Баба Шура навострила уши. Все верно, прямо над головой неистово топали и орали. Второй раз за двое суток!
Вообще-то, жаловаться на соседей сверху было бы грехом, обычно они вели себя тихо. Но бабе Шуре эти ребята попросту не нравились: приехали незнамо откуда и тут же купили себе двухкомнатную квартиру – легко, будто это ничего не значит. А ведь полвека назад бабке было примерно столько же, сколько им сейчас – и что? Пара квадратных метров в задрипанном общежитии. Это уж потом, ближе к пенсии, деду повезло, умаслил кого-то в руководстве завода, выклянчил новостройку. Вот так оно и должно быть: потрудишься пару десятилетий на благо общества – тогда и думай о личном комфорте. А у этих верхних еще молоко на губах не обсохло – и гляди ты, собственная квартира! Даже не однушка.
А как они разговаривают? Одно только слово – «Здрасьте!» – и больше ничего. О здоровье не справятся, помощи не предложат. Разве ж это дело? Сложно им, что ли, старушку уважить? «Как Ваши суставы, баба Шура? Не ноют нынче?» Да они, поди, ни одного соседа по имени-то и не знают. Вот предыдущие жильцы никогда не отмалчивались, хорошие были люди, приличные. Иногда, правда, выпивали сверх меры – но это нормально, со всеми случается. Зато дверей не запирали и гостей принимали охотно. Бабка, бывало, захаживала к ним за солью – не по необходимости, а так, общения ради. Одалживала им денег до получки – отчего не одолжить? А потом они куда-то съехали и жилплощадь свою продали; так и вышло, что на их месте обосновалась неприветливая мелюзга.
– Слышишь, дед? – проворчала баба Шура, отмеряя половником жиденький бульон. – Опять наверху собачатся. Авось поубивают там друг друга наконец.
– Да что ты такое несешь, дура старая? – огрызнулся на нее старик. – Нельзя такие вещи говорить, беду накликаешь. – Аккуратно отрезав немалый ломоть от буханки черного хлеба, он отложил нож и прислушался. – Все тебе, бабка, мерещится: ни слова, ни писка.
– Это потому что ты глухой!.. Хотя сейчас вот действительно умолкли.
– Поганая ты тетка, Шура. Невзлюбила ребятишек – и гнобишь теперь из-за каждого шороха. Можно подумать, они тебе житья не дают. Ну покуролесили разок. Девочка там – сущий ангелочек. Да и юноша…
– Этот юноша, – баба Шура театрально хмыкнула, – послал меня на три буквы и глазом не моргнул. Я ж тебе рассказывала.
– Послал – значит, было за что. Ты ему, никак, под руку гундела, он и сорвался.
– И ничего я не гундела, – пробормотала бабка, но от дальнейших комментариев воздержалась. Тяжело опустившись на табурет, она неловко поерзала, дабы привести в порядок подол домашнего платья, и молча приступила к еде.
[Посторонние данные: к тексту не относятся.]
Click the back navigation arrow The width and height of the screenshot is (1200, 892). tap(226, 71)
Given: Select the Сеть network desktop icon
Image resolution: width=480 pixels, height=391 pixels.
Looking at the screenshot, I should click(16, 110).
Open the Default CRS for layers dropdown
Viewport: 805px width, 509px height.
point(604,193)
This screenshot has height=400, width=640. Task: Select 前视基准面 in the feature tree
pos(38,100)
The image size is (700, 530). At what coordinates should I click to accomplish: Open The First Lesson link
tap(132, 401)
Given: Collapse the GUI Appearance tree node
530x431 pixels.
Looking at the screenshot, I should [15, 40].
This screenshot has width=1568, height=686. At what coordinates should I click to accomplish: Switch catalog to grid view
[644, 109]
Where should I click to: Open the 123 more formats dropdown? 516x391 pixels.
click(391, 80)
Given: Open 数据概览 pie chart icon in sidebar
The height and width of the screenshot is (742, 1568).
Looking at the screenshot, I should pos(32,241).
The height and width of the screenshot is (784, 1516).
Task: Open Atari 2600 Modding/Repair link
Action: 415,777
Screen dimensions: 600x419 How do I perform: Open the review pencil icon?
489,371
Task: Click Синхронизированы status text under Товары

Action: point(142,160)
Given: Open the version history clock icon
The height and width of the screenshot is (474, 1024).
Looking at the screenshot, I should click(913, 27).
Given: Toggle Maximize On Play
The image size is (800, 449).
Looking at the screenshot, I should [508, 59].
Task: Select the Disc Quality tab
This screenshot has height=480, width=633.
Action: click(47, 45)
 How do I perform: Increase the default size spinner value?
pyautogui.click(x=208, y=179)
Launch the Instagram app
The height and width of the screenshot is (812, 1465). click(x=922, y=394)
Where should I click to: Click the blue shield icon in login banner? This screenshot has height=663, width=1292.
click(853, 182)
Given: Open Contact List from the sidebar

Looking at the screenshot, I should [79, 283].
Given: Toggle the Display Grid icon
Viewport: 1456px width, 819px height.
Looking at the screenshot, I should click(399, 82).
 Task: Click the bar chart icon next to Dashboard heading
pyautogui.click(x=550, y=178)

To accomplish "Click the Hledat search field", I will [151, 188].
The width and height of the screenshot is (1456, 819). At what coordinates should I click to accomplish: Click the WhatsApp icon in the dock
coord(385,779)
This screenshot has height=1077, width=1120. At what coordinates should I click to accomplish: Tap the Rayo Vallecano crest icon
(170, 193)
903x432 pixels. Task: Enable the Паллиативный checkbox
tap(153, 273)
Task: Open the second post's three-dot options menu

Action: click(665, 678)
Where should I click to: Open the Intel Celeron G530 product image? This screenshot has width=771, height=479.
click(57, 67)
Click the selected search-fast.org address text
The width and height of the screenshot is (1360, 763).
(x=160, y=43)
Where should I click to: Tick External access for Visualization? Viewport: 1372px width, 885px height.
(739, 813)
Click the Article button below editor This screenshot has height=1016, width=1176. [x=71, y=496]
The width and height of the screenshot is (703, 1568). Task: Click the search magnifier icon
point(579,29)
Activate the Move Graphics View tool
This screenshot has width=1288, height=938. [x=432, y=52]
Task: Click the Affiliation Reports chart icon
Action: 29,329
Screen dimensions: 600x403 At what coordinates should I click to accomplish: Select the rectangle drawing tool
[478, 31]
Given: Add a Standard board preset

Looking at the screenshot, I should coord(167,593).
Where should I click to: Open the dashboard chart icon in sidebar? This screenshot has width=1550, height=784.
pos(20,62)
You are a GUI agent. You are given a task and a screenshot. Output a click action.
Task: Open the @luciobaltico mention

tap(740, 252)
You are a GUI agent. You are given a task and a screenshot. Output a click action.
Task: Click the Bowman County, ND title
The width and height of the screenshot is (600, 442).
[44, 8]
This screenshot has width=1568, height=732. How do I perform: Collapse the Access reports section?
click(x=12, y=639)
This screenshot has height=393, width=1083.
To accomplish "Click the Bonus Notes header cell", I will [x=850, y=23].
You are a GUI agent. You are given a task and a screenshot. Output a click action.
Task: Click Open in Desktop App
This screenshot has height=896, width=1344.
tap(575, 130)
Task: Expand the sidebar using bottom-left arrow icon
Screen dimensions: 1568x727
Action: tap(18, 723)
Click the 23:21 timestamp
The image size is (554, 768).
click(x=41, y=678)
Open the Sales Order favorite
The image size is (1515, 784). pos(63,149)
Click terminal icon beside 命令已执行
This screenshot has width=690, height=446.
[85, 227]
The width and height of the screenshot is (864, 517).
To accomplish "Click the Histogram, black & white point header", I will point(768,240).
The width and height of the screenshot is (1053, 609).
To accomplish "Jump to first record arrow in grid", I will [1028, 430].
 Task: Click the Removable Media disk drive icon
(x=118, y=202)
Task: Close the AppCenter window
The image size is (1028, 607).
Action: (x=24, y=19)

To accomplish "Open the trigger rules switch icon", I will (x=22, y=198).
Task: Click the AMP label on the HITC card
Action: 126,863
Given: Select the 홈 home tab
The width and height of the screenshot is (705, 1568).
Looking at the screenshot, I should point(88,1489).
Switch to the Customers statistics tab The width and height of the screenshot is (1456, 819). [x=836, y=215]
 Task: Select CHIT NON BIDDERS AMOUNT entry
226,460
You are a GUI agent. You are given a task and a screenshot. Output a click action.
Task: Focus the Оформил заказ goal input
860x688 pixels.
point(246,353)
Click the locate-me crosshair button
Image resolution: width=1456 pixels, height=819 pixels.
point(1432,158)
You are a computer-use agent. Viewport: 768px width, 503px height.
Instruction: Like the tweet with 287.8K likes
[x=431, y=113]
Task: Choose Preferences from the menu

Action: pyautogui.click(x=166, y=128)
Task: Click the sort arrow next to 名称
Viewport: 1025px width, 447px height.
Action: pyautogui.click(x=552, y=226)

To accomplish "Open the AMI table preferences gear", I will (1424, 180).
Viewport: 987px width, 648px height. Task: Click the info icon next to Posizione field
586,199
– Завтра на рыбалку пойду, – спустя минуту проговорил дед. – Василь Петровичу позвонить надо, он тоже собирался.
– Куда вы в такую стужу-то? Дома сидите. Для кого по телевизору биатлон показывают?
– Сама смотри свой биатлон, – отмахнулся старик. – Я лучше на свежем воздухе побуду. А в коробке загнить – еще успеется.
«Надо же надышаться перед смертью», – про себя добавил он и едва заметно улыбнулся. Потом живо представил себе мостик через обледенелую протоку – и улыбнулся шире. По-хорошему удочки можно было и не брать.
Наверху завопили – горько, истошно.
– Хосссспаде, – старушка вскочила из-за стола и небрежно перекрестилась. – Ну что же такое творится?.. Погляжу-ка.
Дед безразлично повел головой: ни останавливать Шуру, ни тем более составлять ей компанию ему совсем не хотелось. Бабка суетливо скинула тапки, влезла в поношенные зимние сапоги и, скрежетнув дверной ручкой, вылетела в подъезд.